As the cool morning air hit my face and the pungent odours from the newspapers wafted to my nostrils, I became aware of movement on the street below and found myself staring into six pairs of suspicious eyes looking up to our third-floor window. I withdrew immediately and cowered behind the curtains. There were six soldiers standing on the opposite side of the street, looking up at me.

The soldiers who had heard the balcony doors open and could hear the dogs scuffling on the newspapers but could not see them, were staring up, scanning the building now with much interest, their Kalashnikoffs ready, aiming at our windows, seemingly straight at me.

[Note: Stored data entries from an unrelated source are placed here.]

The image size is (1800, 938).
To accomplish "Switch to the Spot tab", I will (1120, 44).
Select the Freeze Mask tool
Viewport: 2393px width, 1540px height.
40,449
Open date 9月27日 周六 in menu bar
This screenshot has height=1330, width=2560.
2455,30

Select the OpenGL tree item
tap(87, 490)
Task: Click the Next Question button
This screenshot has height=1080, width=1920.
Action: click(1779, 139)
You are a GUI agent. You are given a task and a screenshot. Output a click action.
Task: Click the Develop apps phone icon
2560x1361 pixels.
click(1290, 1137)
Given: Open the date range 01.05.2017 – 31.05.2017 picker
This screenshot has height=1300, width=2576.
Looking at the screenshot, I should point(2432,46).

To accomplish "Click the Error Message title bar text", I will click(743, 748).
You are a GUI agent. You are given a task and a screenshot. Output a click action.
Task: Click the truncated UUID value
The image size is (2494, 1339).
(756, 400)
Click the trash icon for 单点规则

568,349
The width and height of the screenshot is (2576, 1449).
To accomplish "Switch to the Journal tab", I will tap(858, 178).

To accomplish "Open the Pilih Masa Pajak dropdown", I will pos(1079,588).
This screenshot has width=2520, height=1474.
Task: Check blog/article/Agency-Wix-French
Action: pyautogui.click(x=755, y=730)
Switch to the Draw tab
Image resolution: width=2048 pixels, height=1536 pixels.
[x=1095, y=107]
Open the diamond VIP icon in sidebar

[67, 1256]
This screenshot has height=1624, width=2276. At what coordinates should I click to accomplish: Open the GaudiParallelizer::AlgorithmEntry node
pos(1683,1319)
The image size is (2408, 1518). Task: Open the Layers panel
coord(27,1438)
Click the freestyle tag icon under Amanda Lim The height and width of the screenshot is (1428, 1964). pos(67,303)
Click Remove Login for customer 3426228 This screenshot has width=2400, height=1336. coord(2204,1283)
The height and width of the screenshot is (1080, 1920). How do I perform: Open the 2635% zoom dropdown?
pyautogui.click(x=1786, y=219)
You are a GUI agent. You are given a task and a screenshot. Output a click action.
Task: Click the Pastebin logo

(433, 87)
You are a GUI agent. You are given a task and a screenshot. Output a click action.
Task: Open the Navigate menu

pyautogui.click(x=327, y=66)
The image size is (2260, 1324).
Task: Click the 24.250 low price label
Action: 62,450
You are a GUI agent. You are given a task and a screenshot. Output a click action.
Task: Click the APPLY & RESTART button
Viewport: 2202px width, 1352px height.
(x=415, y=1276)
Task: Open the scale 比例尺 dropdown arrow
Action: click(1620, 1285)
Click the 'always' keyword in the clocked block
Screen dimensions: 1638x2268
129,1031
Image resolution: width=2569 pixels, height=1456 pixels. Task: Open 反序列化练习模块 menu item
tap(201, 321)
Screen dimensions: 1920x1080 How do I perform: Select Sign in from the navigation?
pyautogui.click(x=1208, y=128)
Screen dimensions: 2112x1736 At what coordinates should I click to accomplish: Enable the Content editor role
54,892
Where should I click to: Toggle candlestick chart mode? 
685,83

The dogs were still running around on the rustling newspapers and I was still peering out behind the curtains, watching the soldiers with horror, when my children's nanny, Begoum, the only member of our staff to remain in our employ, let herself in with her key as she did every morning a little after six. One look at her as she rushed to my side to peer through the curtains, and I knew that she, too, thought the soldiers were there to get us. They seemed to be waiting for someone, probably their superior, since they were constantly turning their heads whenever a car would approach. Then, once again, their eyes turned back up toward our window and the balcony where the rustling of the newspapers could still be heard under Leo and Kimba's anxious little paws.

For a long time, Begoum and I stood there, transfixed, watching the soldiers who kept looking up the street, then, upwards at our windows. There was no way out for us, no back door from which to escape the apartment. Even if there were, where would we go? My only hope was that they had come for my husband and since he was out of the country, they might leave us alone. On the other hand, what if they decided to keep us hostage to make sure of his return. Would they torture my children, would they rape me in front of them, would they . . .

Once again, Begoum and I seemed to have reached the same assumption, since I saw her look me over at the same time that I was looking down at my flimsy nightgown and we both hurried to my closet. I rifled through my wardrobe and chose a pair of baggy trousers but could not find a shirt large enough to hide my figure. I hurried over to my husband's closet, pulled out one of his shirts and got dressed and joined Begoum at the window to see what was going on. The soldiers were still in the same position, and we resumed our vigil. The world seemed to stand still as our eyes locked onto the six figures below.

Then we heard the low rumble of a speeding car up the road. The soldiers, too, had noticed the oncoming vehicle. They suddenly came to life, jumped to the middle of the road, shouting and gesticulating wildly. The driver of the speeding taxi, a Russian Volga, with the road blocked and guns pointing at him, came to a screeching halt in a cloud of dust and debris. The soldiers surrounded the car, yelling at the driver.

Then they opened its doors and, to our amazement, piled inside and ordered the driver to drive on. As the taxi sped off and the street was empty with only the settling dust a reminder of what had just happened, we remained motionless for a few seconds, our minds numb, not comprehending this sudden turn of events. Then it dawned on us that the soldiers had not been waiting for their superior, that they had not intended to come up to our apartment to get us, and that the only reason they kept looking up at our windows, were the noises my children's dogs were making in the quiet early morning hour. Being aware of the country's animosity toward them, they must have been worried about a sniper taking aim at them while they were waiting for a taxi to take them to wherever they needed to go.

As the enormous relief flooded through our bodies, both Begoum and I burst into hysterical laughter when we looked at my shirt and realized what I had done. From all the shirts that my husband had in his closet, in my hurry to cover myself up as much as possible, I had chosen his pink, see-through shirt from Thailand.